== Segment start ==

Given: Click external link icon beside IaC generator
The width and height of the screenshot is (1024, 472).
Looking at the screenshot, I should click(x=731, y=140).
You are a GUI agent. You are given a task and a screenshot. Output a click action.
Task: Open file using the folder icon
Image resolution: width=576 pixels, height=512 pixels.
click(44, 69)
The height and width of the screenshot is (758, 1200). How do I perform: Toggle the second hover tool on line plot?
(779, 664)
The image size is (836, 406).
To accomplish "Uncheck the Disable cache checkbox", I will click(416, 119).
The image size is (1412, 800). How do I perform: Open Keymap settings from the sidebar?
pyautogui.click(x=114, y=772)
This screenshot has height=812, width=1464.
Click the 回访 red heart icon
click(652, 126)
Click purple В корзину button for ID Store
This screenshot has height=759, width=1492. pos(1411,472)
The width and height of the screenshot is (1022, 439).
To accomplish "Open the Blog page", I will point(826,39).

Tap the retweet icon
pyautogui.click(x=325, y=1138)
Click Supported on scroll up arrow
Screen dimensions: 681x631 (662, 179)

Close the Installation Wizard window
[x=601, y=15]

== Segment end ==

* [Exercise aim]
Repeat the records word for word.

* [Written response]
Given: Click external link icon beside IaC generator
The width and height of the screenshot is (1024, 472).
Looking at the screenshot, I should click(x=731, y=140).
You are a GUI agent. You are given a task and a screenshot. Output a click action.
Task: Open file using the folder icon
Image resolution: width=576 pixels, height=512 pixels.
click(44, 69)
The height and width of the screenshot is (758, 1200). How do I perform: Toggle the second hover tool on line plot?
(779, 664)
The image size is (836, 406).
To accomplish "Uncheck the Disable cache checkbox", I will click(416, 119).
The image size is (1412, 800). How do I perform: Open Keymap settings from the sidebar?
pyautogui.click(x=114, y=772)
This screenshot has height=812, width=1464.
Click the 回访 red heart icon
click(652, 126)
Click purple В корзину button for ID Store
This screenshot has height=759, width=1492. pos(1411,472)
The width and height of the screenshot is (1022, 439).
To accomplish "Open the Blog page", I will point(826,39).

Tap the retweet icon
pyautogui.click(x=325, y=1138)
Click Supported on scroll up arrow
Screen dimensions: 681x631 (662, 179)

Close the Installation Wizard window
[x=601, y=15]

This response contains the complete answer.